──────── DOCUMENTO FUENTE ────────

Es comprensible que ante algunos escándalos o enseñanzas confusas que se abren paso en nuestra Iglesia Católica se sienta dolor e indignación. Tales sentimientos son la lógica consecuencia del amor que todo hijo debe tener por su madre, y puesto que nuestra madre es la Iglesia, nos duele con amargura ver que su hermosura es profanada miserablemente. Cristo mismo se llenó de cólera al ver al templo de Jerusalén reducido a un lugar de mercado. ¡Cuánto mayor ha de ser nuestro enojo si de verdad entendemos que la Iglesia supera a ese venerable templo cuanto la realidad supera a sus bocetos y figuras!
Pero también la ira necesita ser purificada. Bien enseña Santo Tomás que las pasiones no son, en sí mismas, ni buenas ni malas. Su calificación moral la reciben de razones externas que, en este caso, nos obligan a hacernos preguntas como qué nos disgusta exactamente, y contra quién va nuestro enojo.

──────── INFORMACIÓN PROPORCIONADA ────────

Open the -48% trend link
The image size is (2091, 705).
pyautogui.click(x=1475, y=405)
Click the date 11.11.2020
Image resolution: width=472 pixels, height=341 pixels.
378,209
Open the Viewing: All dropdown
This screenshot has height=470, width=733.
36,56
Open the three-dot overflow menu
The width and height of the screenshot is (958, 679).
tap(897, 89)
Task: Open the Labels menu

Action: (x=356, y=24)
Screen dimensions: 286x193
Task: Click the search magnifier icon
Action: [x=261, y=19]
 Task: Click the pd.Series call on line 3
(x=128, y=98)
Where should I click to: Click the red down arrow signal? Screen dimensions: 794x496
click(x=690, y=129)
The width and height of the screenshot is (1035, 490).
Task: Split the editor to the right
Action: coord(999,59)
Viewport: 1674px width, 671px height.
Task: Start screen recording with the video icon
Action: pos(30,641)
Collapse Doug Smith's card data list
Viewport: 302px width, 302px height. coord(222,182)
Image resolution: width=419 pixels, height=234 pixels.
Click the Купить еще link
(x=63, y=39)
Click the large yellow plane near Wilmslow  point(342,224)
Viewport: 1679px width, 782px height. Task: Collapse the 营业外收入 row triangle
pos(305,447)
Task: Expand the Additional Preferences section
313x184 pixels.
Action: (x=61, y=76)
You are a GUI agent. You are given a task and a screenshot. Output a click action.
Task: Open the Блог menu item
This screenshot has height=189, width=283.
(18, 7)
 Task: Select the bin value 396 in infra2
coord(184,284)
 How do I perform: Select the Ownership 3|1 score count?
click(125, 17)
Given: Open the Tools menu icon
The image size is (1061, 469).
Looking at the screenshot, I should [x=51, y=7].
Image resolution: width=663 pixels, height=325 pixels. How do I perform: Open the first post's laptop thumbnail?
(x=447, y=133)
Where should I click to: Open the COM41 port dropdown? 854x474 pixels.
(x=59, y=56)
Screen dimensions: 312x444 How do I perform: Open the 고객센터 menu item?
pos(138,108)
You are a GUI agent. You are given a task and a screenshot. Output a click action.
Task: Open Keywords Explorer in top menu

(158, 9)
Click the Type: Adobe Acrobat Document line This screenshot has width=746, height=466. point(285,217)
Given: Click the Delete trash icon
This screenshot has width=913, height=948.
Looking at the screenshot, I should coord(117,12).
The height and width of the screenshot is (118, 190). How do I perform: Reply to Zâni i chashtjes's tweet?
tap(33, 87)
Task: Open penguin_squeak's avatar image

────────

INSTRUCCIÓN DE TRABAJO A
Copia el fragmento del documento fuente que comienza con las palabras "Es comprensible que" y termina con "bocetos y figuras!", reemplazando "templo" por "santuario".
INSTRUCCIÓN DE TRABAJO B
Según el documento fuente, ¿qué enseña Santo Tomás sobre las pasiones?

RESPUESTA A
Es comprensible que ante algunos escándalos o enseñanzas confusas que se abren paso en nuestra Iglesia Católica se sienta dolor e indignación. Tales sentimientos son la lógica consecuencia del amor que todo hijo debe tener por su madre, y puesto que nuestra madre es la Iglesia, nos duele con amargura ver que su hermosura es profanada miserablemente. Cristo mismo se llenó de cólera al ver al santuario de Jerusalén reducido a un lugar de mercado. ¡Cuánto mayor ha de ser nuestro enojo si de verdad entendemos que la Iglesia supera a ese venerable santuario cuanto la realidad supera a sus bocetos y figuras!

RESPUESTA B
Que no son, en sí mismas, ni buenas ni malas.